EXERCISE: Copy every one of the following items line for line, leaving each word, number and symbol unchanged.

** Start of TASK INPUT **

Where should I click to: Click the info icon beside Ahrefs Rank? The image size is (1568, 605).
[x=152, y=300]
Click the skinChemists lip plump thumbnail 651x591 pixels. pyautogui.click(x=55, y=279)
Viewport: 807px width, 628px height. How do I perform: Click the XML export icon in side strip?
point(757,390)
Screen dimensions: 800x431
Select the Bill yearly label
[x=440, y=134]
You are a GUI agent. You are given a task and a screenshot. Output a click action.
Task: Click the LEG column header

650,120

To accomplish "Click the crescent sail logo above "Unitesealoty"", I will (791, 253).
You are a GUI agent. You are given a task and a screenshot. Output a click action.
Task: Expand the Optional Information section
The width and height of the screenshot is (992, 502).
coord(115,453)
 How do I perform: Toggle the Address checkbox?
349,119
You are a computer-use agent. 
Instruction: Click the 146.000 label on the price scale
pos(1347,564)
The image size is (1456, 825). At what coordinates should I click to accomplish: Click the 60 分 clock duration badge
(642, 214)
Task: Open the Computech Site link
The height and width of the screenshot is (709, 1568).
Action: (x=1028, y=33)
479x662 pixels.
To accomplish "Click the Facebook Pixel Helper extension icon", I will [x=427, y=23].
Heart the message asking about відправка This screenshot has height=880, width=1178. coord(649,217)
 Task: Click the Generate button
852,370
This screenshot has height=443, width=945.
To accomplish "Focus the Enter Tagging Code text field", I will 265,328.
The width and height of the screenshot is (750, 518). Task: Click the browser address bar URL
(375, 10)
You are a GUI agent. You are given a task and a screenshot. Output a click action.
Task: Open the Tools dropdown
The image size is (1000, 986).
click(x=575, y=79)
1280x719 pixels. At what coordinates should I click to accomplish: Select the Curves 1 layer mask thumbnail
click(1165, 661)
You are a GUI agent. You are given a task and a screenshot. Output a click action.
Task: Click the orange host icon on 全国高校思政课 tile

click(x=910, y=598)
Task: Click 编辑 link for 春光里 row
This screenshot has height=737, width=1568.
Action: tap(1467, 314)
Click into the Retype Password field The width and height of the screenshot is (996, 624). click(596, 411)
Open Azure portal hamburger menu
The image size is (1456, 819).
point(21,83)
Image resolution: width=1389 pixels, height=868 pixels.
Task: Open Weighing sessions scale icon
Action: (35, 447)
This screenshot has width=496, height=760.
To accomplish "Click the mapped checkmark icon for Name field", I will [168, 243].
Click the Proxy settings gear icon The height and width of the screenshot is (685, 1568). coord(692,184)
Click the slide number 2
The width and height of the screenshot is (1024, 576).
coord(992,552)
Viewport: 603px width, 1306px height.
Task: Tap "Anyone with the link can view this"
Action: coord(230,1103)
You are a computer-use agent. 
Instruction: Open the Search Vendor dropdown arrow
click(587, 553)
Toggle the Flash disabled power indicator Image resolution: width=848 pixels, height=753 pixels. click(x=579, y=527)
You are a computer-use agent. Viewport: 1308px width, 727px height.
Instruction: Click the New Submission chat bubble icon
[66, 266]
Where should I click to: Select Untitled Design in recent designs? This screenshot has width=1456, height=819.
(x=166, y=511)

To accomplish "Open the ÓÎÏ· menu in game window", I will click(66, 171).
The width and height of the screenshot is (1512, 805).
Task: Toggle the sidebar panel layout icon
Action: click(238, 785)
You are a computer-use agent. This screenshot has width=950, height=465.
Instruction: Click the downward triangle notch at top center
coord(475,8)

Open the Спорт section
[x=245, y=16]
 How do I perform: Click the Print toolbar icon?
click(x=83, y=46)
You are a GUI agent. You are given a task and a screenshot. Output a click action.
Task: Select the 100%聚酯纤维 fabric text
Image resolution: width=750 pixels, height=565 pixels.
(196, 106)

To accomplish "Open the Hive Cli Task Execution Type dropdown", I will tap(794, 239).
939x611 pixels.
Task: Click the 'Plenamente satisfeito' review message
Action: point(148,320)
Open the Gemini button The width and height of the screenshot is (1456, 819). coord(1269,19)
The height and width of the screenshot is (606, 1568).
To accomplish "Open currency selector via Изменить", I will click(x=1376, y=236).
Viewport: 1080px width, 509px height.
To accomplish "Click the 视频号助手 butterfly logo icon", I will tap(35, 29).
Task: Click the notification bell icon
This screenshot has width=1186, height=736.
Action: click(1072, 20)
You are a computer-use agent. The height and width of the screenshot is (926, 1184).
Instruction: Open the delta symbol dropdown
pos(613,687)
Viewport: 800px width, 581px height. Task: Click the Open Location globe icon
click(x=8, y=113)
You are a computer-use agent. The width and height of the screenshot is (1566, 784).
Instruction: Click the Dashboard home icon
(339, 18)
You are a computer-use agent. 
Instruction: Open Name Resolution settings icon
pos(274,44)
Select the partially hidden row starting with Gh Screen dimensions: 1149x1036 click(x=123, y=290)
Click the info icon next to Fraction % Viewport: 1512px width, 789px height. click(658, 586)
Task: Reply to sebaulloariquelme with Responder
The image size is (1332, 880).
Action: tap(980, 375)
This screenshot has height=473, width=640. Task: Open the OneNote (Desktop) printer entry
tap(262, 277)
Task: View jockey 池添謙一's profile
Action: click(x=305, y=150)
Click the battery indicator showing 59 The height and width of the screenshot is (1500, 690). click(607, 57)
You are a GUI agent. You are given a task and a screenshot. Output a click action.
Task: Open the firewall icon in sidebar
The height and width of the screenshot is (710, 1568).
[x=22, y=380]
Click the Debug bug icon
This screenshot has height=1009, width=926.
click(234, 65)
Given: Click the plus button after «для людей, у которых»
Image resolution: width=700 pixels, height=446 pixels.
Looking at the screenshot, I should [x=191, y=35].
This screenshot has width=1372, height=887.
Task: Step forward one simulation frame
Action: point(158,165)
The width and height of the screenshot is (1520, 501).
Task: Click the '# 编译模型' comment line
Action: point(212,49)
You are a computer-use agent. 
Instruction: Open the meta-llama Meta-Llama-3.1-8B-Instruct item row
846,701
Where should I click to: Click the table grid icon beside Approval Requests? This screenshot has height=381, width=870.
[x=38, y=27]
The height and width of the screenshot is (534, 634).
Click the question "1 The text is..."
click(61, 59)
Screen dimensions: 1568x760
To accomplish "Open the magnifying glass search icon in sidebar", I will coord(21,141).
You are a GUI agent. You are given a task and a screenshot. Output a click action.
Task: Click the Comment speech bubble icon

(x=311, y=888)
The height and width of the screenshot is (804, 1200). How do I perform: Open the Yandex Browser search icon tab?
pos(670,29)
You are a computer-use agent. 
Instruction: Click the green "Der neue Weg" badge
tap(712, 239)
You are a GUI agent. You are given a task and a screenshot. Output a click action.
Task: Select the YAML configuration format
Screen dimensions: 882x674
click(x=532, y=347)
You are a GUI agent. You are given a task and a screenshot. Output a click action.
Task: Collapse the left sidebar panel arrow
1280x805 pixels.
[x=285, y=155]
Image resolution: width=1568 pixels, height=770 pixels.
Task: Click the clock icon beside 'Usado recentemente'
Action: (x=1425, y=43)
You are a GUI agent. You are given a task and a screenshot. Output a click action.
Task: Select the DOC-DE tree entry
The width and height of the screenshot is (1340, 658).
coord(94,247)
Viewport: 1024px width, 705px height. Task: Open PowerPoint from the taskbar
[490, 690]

** End of TASK INPUT **

WRITTEN SOLUTION:
Where should I click to: Click the info icon beside Ahrefs Rank? The image size is (1568, 605).
[x=152, y=300]
Click the skinChemists lip plump thumbnail 651x591 pixels. pyautogui.click(x=55, y=279)
Viewport: 807px width, 628px height. How do I perform: Click the XML export icon in side strip?
point(757,390)
Screen dimensions: 800x431
Select the Bill yearly label
[x=440, y=134]
You are a GUI agent. You are given a task and a screenshot. Output a click action.
Task: Click the LEG column header

650,120

To accomplish "Click the crescent sail logo above "Unitesealoty"", I will (791, 253).
You are a GUI agent. You are given a task and a screenshot. Output a click action.
Task: Expand the Optional Information section
The width and height of the screenshot is (992, 502).
coord(115,453)
 How do I perform: Toggle the Address checkbox?
349,119
You are a computer-use agent. 
Instruction: Click the 146.000 label on the price scale
pos(1347,564)
The image size is (1456, 825). At what coordinates should I click to accomplish: Click the 60 分 clock duration badge
(642, 214)
Task: Open the Computech Site link
The height and width of the screenshot is (709, 1568).
Action: (x=1028, y=33)
479x662 pixels.
To accomplish "Click the Facebook Pixel Helper extension icon", I will [x=427, y=23].
Heart the message asking about відправка This screenshot has height=880, width=1178. coord(649,217)
 Task: Click the Generate button
852,370
This screenshot has height=443, width=945.
To accomplish "Focus the Enter Tagging Code text field", I will 265,328.
The width and height of the screenshot is (750, 518). Task: Click the browser address bar URL
(375, 10)
You are a GUI agent. You are given a task and a screenshot. Output a click action.
Task: Open the Tools dropdown
The image size is (1000, 986).
click(x=575, y=79)
1280x719 pixels. At what coordinates should I click to accomplish: Select the Curves 1 layer mask thumbnail
click(1165, 661)
You are a GUI agent. You are given a task and a screenshot. Output a click action.
Task: Click the orange host icon on 全国高校思政课 tile

click(x=910, y=598)
Task: Click 编辑 link for 春光里 row
This screenshot has height=737, width=1568.
Action: tap(1467, 314)
Click into the Retype Password field The width and height of the screenshot is (996, 624). click(596, 411)
Open Azure portal hamburger menu
The image size is (1456, 819).
point(21,83)
Image resolution: width=1389 pixels, height=868 pixels.
Task: Open Weighing sessions scale icon
Action: (35, 447)
This screenshot has width=496, height=760.
To accomplish "Click the mapped checkmark icon for Name field", I will [168, 243].
Click the Proxy settings gear icon The height and width of the screenshot is (685, 1568). coord(692,184)
Click the slide number 2
The width and height of the screenshot is (1024, 576).
coord(992,552)
Viewport: 603px width, 1306px height.
Task: Tap "Anyone with the link can view this"
Action: coord(230,1103)
You are a computer-use agent. 
Instruction: Open the Search Vendor dropdown arrow
click(587, 553)
Toggle the Flash disabled power indicator Image resolution: width=848 pixels, height=753 pixels. click(x=579, y=527)
You are a computer-use agent. Viewport: 1308px width, 727px height.
Instruction: Click the New Submission chat bubble icon
[66, 266]
Where should I click to: Select Untitled Design in recent designs? This screenshot has width=1456, height=819.
(x=166, y=511)

To accomplish "Open the ÓÎÏ· menu in game window", I will click(66, 171).
The width and height of the screenshot is (1512, 805).
Task: Toggle the sidebar panel layout icon
Action: click(238, 785)
You are a computer-use agent. This screenshot has width=950, height=465.
Instruction: Click the downward triangle notch at top center
coord(475,8)

Open the Спорт section
[x=245, y=16]
 How do I perform: Click the Print toolbar icon?
click(x=83, y=46)
You are a GUI agent. You are given a task and a screenshot. Output a click action.
Task: Select the 100%聚酯纤维 fabric text
Image resolution: width=750 pixels, height=565 pixels.
(196, 106)

To accomplish "Open the Hive Cli Task Execution Type dropdown", I will tap(794, 239).
939x611 pixels.
Task: Click the 'Plenamente satisfeito' review message
Action: point(148,320)
Open the Gemini button The width and height of the screenshot is (1456, 819). coord(1269,19)
The height and width of the screenshot is (606, 1568).
To accomplish "Open currency selector via Изменить", I will click(x=1376, y=236).
Viewport: 1080px width, 509px height.
To accomplish "Click the 视频号助手 butterfly logo icon", I will tap(35, 29).
Task: Click the notification bell icon
This screenshot has width=1186, height=736.
Action: click(1072, 20)
You are a computer-use agent. The height and width of the screenshot is (926, 1184).
Instruction: Open the delta symbol dropdown
pos(613,687)
Viewport: 800px width, 581px height. Task: Click the Open Location globe icon
click(x=8, y=113)
You are a computer-use agent. The width and height of the screenshot is (1566, 784).
Instruction: Click the Dashboard home icon
(339, 18)
You are a computer-use agent. 
Instruction: Open Name Resolution settings icon
pos(274,44)
Select the partially hidden row starting with Gh Screen dimensions: 1149x1036 click(x=123, y=290)
Click the info icon next to Fraction % Viewport: 1512px width, 789px height. click(658, 586)
Task: Reply to sebaulloariquelme with Responder
The image size is (1332, 880).
Action: tap(980, 375)
This screenshot has height=473, width=640. Task: Open the OneNote (Desktop) printer entry
tap(262, 277)
Task: View jockey 池添謙一's profile
Action: click(x=305, y=150)
Click the battery indicator showing 59 The height and width of the screenshot is (1500, 690). click(607, 57)
You are a GUI agent. You are given a task and a screenshot. Output a click action.
Task: Open the firewall icon in sidebar
The height and width of the screenshot is (710, 1568).
[x=22, y=380]
Click the Debug bug icon
This screenshot has height=1009, width=926.
click(234, 65)
Given: Click the plus button after «для людей, у которых»
Image resolution: width=700 pixels, height=446 pixels.
Looking at the screenshot, I should [x=191, y=35].
This screenshot has width=1372, height=887.
Task: Step forward one simulation frame
Action: point(158,165)
The width and height of the screenshot is (1520, 501).
Task: Click the '# 编译模型' comment line
Action: point(212,49)
You are a computer-use agent. 
Instruction: Open the meta-llama Meta-Llama-3.1-8B-Instruct item row
846,701
Where should I click to: Click the table grid icon beside Approval Requests? This screenshot has height=381, width=870.
[x=38, y=27]
The height and width of the screenshot is (534, 634).
Click the question "1 The text is..."
click(61, 59)
Screen dimensions: 1568x760
To accomplish "Open the magnifying glass search icon in sidebar", I will coord(21,141).
You are a GUI agent. You are given a task and a screenshot. Output a click action.
Task: Click the Comment speech bubble icon

(x=311, y=888)
The height and width of the screenshot is (804, 1200). How do I perform: Open the Yandex Browser search icon tab?
pos(670,29)
You are a computer-use agent. 
Instruction: Click the green "Der neue Weg" badge
tap(712, 239)
You are a GUI agent. You are given a task and a screenshot. Output a click action.
Task: Select the YAML configuration format
Screen dimensions: 882x674
click(x=532, y=347)
You are a GUI agent. You are given a task and a screenshot. Output a click action.
Task: Collapse the left sidebar panel arrow
1280x805 pixels.
[x=285, y=155]
Image resolution: width=1568 pixels, height=770 pixels.
Task: Click the clock icon beside 'Usado recentemente'
Action: (x=1425, y=43)
You are a GUI agent. You are given a task and a screenshot. Output a click action.
Task: Select the DOC-DE tree entry
The width and height of the screenshot is (1340, 658).
coord(94,247)
Viewport: 1024px width, 705px height. Task: Open PowerPoint from the taskbar
[490, 690]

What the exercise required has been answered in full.